読む文章
+===+

インドネシアにおける小中学校教師の給与引き上げが教師や生徒に与える影響

評価指標

効果

証拠の強さ

評価指標

教師の収入に対する満足度

効果
証拠の強さ
評価指標

教師の経済的ストレス

効果
証拠の強さ
評価指標

教師の副業の有無と副業に費やした時間

効果
証拠の強さ
評価指標

教師の担当教科に対する理解度

効果
証拠の強さ
評価指標

教師の欠勤

効果
証拠の強さ
評価指標

生徒の学業成績

効果
証拠の強さ

ポイント

  • インドネシアの小中学校の教師の給与引き上げ(職業手当として基本給の100%相当を支給)の効果について、2009年から2012年にかけて検証した。

  • 教師の給与に対する満足度は増加し、副業に従事する教師の割合が減少したが、担当教科の理解や欠勤には有意な影響がみられなかった。

  • 生徒の成績については、数学、国語、理科のいずれの科目についても有意な影響が見られなかった。

文献選定/レビュー作成

  • 平野咲子(パリ政治学院公共政策大学院)

背景

  • インドネシアでは、公立学校教師の質とやる気の課題に取り組むため、2005年に教師法改正を含む教育改革を開始した。教員給与の引き上げは、この改革の目玉として打ち上げられたもの。
  • 公共セクターにおける給与引き上げが職員のやる気や生産性に与える影響を検証した研究は限定的である中、本研究は教育セクターに焦点を当てている。
  • 過去の研究の多くは、無条件の昇給ではなく業績連動型のボーナスプログラムの効果検証が中心。

+===+

やること
上の文章のうち、「文献選定/レビュー作成」で始まり「プログラムの効果検証が中心。」で終わる部分を、一字も変えずに打ち直してください。 上の文章だけを頼りにしてください。

+===+

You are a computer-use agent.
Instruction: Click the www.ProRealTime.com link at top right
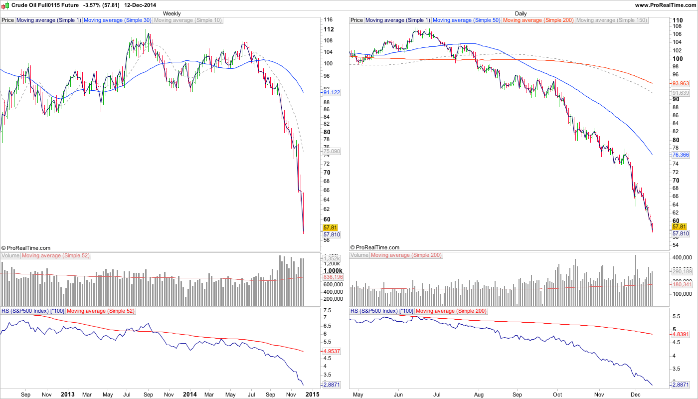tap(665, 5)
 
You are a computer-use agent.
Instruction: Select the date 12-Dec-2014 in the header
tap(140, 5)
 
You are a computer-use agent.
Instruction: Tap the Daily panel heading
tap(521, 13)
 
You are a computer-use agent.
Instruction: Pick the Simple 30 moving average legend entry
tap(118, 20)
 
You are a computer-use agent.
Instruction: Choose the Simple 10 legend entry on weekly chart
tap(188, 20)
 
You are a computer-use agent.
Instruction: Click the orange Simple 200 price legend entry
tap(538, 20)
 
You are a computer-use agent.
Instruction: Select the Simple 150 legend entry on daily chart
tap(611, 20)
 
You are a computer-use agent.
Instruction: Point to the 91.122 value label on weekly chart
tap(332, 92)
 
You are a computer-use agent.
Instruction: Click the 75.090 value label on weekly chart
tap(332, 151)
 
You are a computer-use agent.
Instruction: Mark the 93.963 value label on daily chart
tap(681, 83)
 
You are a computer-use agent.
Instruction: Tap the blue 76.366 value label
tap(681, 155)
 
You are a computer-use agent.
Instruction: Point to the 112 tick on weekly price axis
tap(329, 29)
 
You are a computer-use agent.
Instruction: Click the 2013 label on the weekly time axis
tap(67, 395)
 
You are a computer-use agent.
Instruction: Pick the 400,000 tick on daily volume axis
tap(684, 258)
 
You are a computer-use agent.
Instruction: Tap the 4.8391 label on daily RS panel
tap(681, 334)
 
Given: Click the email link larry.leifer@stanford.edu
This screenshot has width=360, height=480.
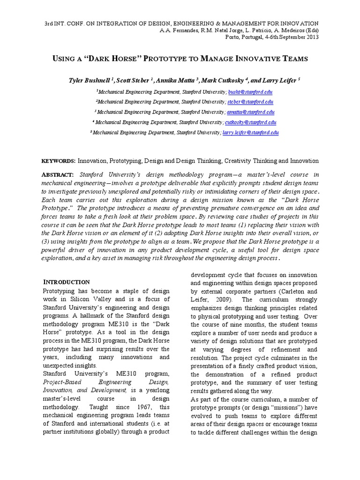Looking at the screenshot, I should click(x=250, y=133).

+===+

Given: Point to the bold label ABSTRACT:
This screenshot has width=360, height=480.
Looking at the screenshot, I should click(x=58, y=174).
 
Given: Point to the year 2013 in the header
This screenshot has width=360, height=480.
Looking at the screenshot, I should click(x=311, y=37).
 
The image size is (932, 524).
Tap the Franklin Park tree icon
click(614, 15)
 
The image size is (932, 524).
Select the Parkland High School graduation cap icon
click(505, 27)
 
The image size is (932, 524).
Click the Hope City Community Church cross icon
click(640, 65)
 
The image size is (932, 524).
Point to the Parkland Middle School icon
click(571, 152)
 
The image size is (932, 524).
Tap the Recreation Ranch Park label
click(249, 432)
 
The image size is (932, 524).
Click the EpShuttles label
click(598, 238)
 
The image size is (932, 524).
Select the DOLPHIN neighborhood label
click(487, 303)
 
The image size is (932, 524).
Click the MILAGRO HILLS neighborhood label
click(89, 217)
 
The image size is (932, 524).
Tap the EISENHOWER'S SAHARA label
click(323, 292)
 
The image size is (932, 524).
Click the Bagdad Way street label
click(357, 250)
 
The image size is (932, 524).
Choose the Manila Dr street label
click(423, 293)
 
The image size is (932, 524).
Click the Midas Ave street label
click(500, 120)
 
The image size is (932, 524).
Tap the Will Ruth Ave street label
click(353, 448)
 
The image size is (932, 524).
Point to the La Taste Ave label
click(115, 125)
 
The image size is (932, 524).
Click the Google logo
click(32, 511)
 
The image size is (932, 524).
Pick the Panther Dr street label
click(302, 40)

+===+

この答え
文献選定/レビュー作成

  • 平野咲子(パリ政治学院公共政策大学院)

背景

  • インドネシアでは、公立学校教師の質とやる気の課題に取り組むため、2005年に教師法改正を含む教育改革を開始した。教員給与の引き上げは、この改革の目玉として打ち上げられたもの。
  • 公共セクターにおける給与引き上げが職員のやる気や生産性に与える影響を検証した研究は限定的である中、本研究は教育セクターに焦点を当てている。
  • 過去の研究の多くは、無条件の昇給ではなく業績連動型のボーナスプログラムの効果検証が中心。